2022 Holiday Debt Reaches Record High in LendingTree Survey
With the holiday shopping season now in the rearview and the New Year just ahead, an annual survey from LendingTree is assessing the damage done to consumers’ debt load over the course of the season. First, although the survey found that slightly fewer Americans took on holiday debt this year compared to last (35% of respondents versus 36% in 2021), the average debt taken on rose. In fact, the $1,549 total marked the highest number seen in this survey’s eight-year history. What’s more, this year marked a $300 increase from 2021’s $1,249 average. In contrast, in 2015, the average was only $986.
Unfortunately, a majority of consumers who took on holiday debt didn’t plan to do so. According to this year’s survey, 63% found themselves in that situation, which was up from 54% last year.
As for how long those who took on holiday debt expect to hold onto it, 37% of respondents report that they expect to pay it off in five months or more. Notably, that’s up from 28% who said the same in last year’s survey. Gen Xers were also more likely to expect this longer timeline (47%) as were women (42%).

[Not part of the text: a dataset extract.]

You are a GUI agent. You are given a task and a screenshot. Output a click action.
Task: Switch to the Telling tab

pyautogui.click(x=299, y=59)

The rise in holiday debt can partially be contributed to the rising inflation rates that have plagued the United States economy all year. Although inflation has cooled in recent months, the latest report (November) shows the Consumer Price Index rising more than 7% year over year. In more bad news for consumers with debt, the Federal Reserve has been aggressively raising interest rates, which means that those carrying a balance on their credit cards could be paying even more.

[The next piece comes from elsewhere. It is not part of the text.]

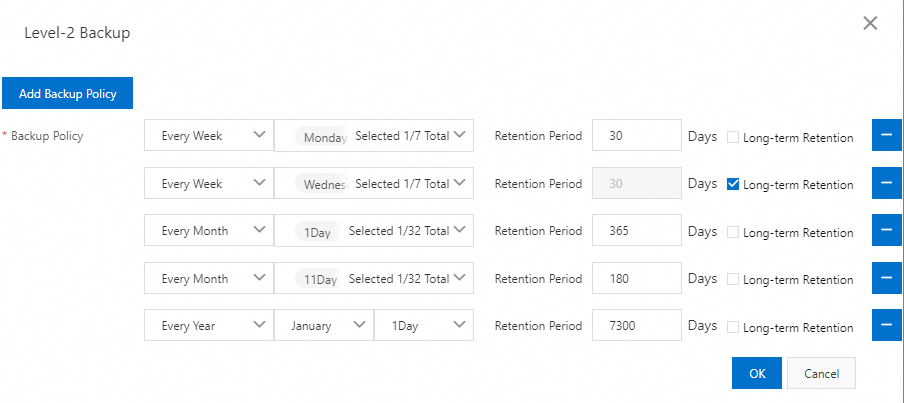This screenshot has height=403, width=904.
Task: Expand the Monday day selection dropdown
Action: 374,135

Commenting on the latest survey’s results, LendingTree chief credit analyst Matt Schulz stated, “For millions of Americans, it’s not possible to pay off their credit cards in full regularly. Life is expensive in 2022, and it isn’t going to get any less so in 2023.” Schulz continued, “That means that people’s financial wiggle room is almost zero, so any unexpected expense can put them in debt whether they like it or not.”

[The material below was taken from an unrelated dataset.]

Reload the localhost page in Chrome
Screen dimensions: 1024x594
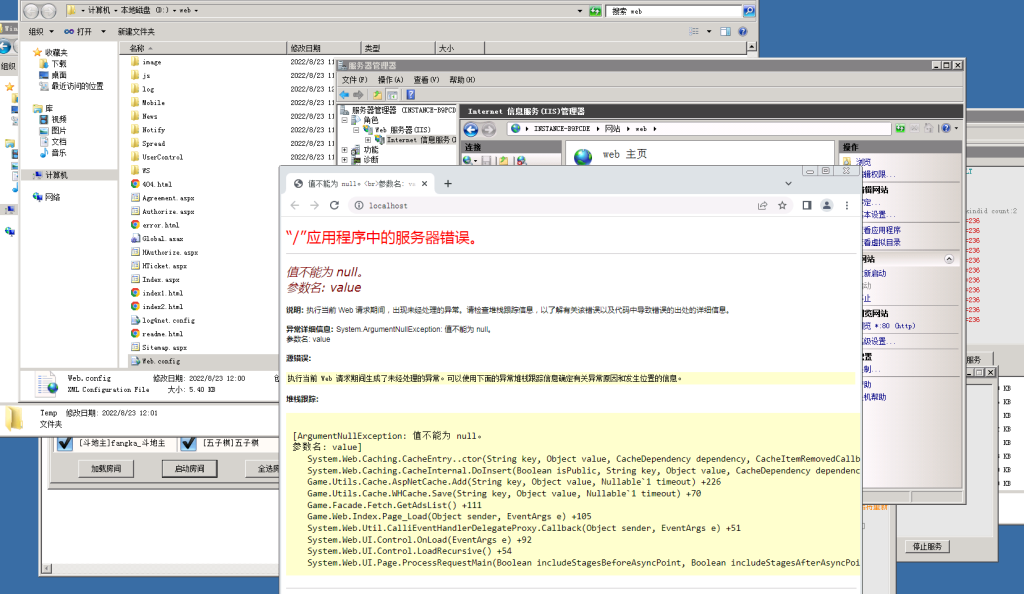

While it may not be shocking to discover that a number of Americans incurred debt during the holiday season, the rise in interest rates and the uncertain economic outlook could spell disaster. Therefore, although it certainly won’t be easy, the 37% of respondents who don’t expect to pay off their debt for at least five months should strive to shorten that timeline however possible. Otherwise, these 2022 mistakes could have financial ramifications well into 2023.